Dix ans avant #MeTooPolitique, Virginie Ettel avait déposé plainte pour viol contre Georges Tron alors député maire de Draveil et membre du gouvernement. Sa ténacité et sa détermination à obtenir justice ont abouti à la condamnation définitive de l’ex-élu en décembre 2021.
Mercredi 8 décembre 2021, Virginie Ettel est coincée chez elle, terrassée par une migraine quand elle reçoit un SMS libérateur à 14h30. Son avocat lui apprend que « la Cour de cassation a rejeté le pourvoi de Georges Tron et a confirmé sa condamnation pour viol et agressions sexuelles à 5 ans de prison ». Une condamnation définitive, arrachée après 10 ans de combat judiciaire, qui passe inaperçue le jour où un autre ministre, Alain Griset, est condamné pour déclaration incomplète de patrimoine.
A l’heure du #metoopolitique, le parcours de Virginie Ettel est l'illustration de la détermination et du courage qu'il faut quand on s'attaque aux puissants. « Elle a mis un coup de pied dans la fourmilière, affirme Me Vincent Ollivier, pour protéger les autres sachant qu’elle n’avait que des coups à prendre ». Sa mère Danièle l’avait mise en garde : « C’est le pot de terre contre le pot de fer. »
« Soit on se détruit seule à petit feu dans le silence, estime Virginie Ettel, soit on se défend sur un champ de bataille. » Rien ne prédestinait Virginie Ettel à devenir une « gladiator ». Née le 7 mars 1977, elle grandit en Essonne avec un frère jumeau. Leur père les quitte dans l’enfance sans donner de nouvelles ni de pension. Leur mère photographe doit travailler 6 jours sur 7. Virginie Ettel passe un CAP vente pour gagner sa vie. Elle devient mère au foyer à la naissance de son premier fils à 20 ans. Son mari a un bon salaire mais elle veut son indépendance.
Sidération
A la recherche d’un emploi, Virginie Ettel rencontre Georges Tron à sa permanence parlementaire en mai 2008. Tous deux partagent un intérêt pour les médecines alternatives.

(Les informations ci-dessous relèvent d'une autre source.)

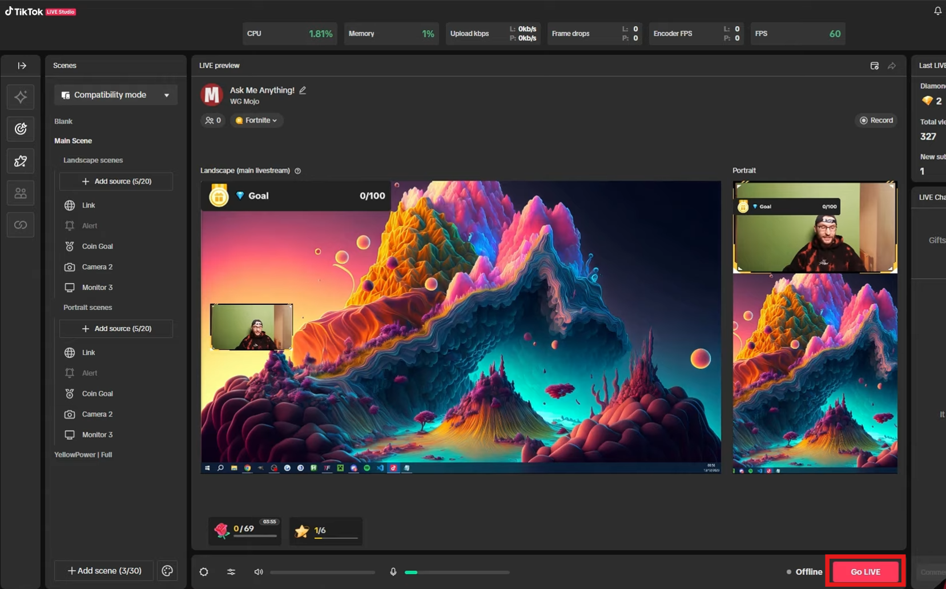Click the notification bell icon
Image resolution: width=946 pixels, height=589 pixels.
pyautogui.click(x=937, y=11)
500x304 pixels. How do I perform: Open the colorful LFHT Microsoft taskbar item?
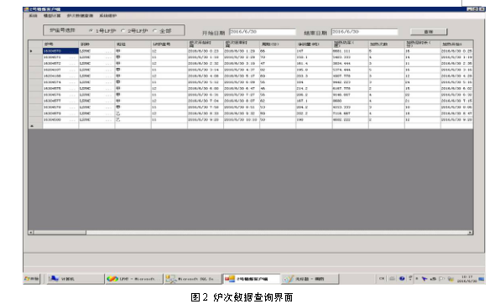coord(134,279)
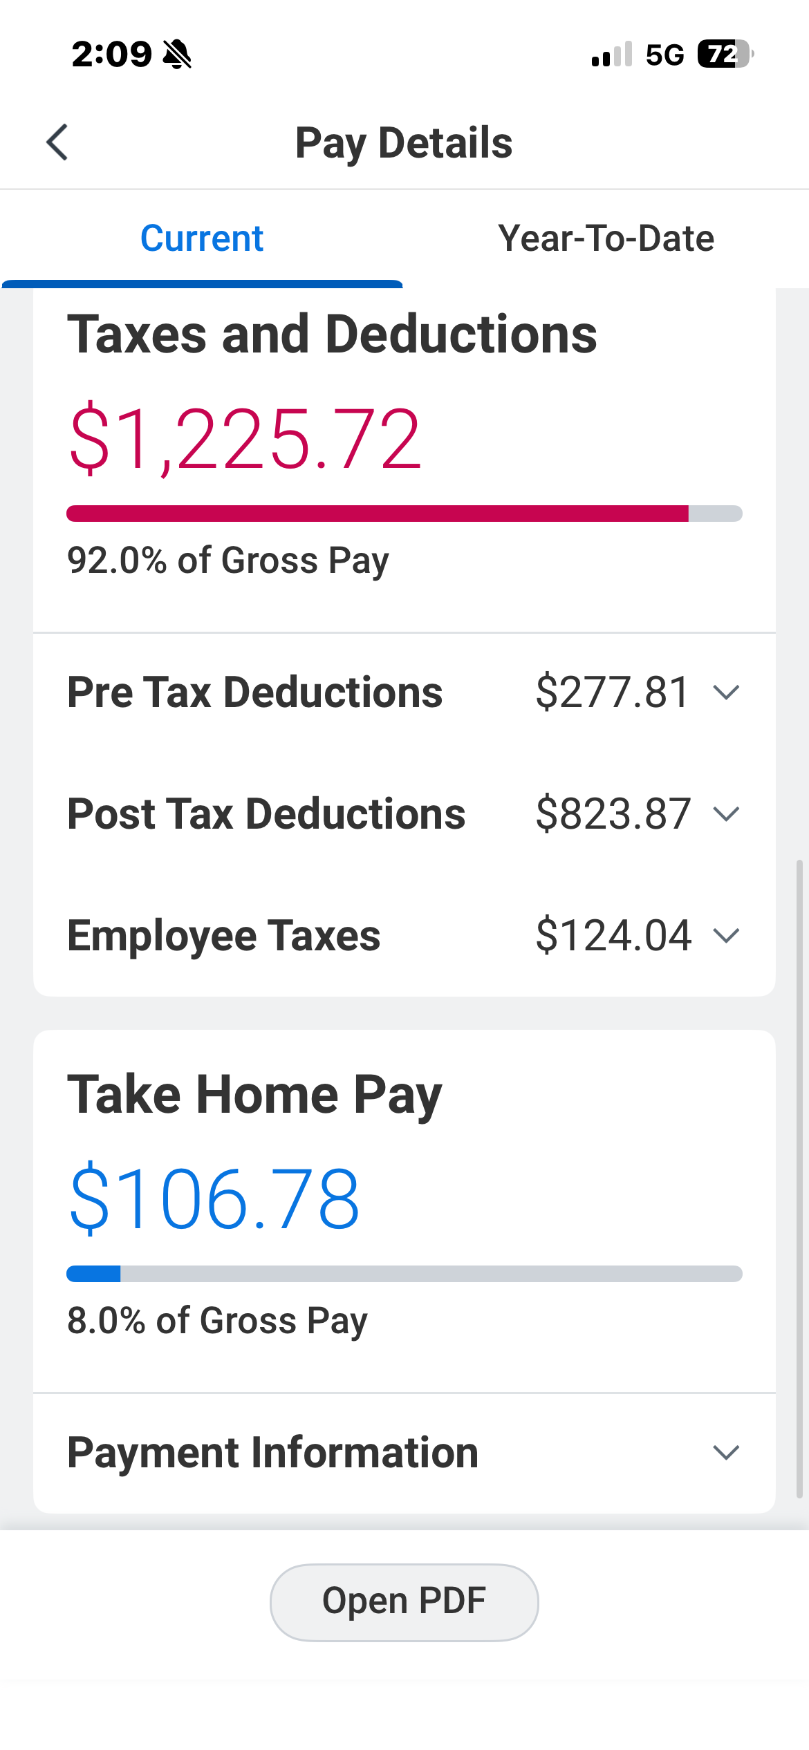Switch to the Year-To-Date tab
Viewport: 809px width, 1750px height.
click(606, 238)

Le député maire lui pratique des points de réflexologie sur le pied. Il recommence lors d’un déjeuner de recrutement. Virginie Ettel est décontenancée, l’assistante de l’élu la rassure, il fait ça avec tout le monde. Elle est embauchée à l’accueil de la mairie de Draveil en septembre 2008.
Tout bascule un an plus tard, le 19 novembre 2009, Georges Tron convie Virginie Ettel à un repas politique où elle n’a pas sa place. Au cours de ce déjeuner, il lui saisit le pied sous la table. Au départ des convives, il lui demande de fermer les yeux et son adjointe Brigitte Gruel commence à la caresser. Virginie Ettel a toujours raconté cette scène avec constance. « J’étais incapable de réagir, paralysée, inerte. » Sa voix se brise quand elle décrit la pénétration digitale que lui impose le maire de Draveil. Le soir-même, Virginie Ettel se frotte le corps à la brosse à ongle et fait une première tentative de suicide. « Je ne dormais plus, je tentais de camoufler ma douleur avec de l’alcool et des anxiolytiques », explique-t-elle. Sa mère ne la reconnaît pas : « Son fils cadet aussi avait ressenti le malaise, il avait pris 10 kilos en un an. »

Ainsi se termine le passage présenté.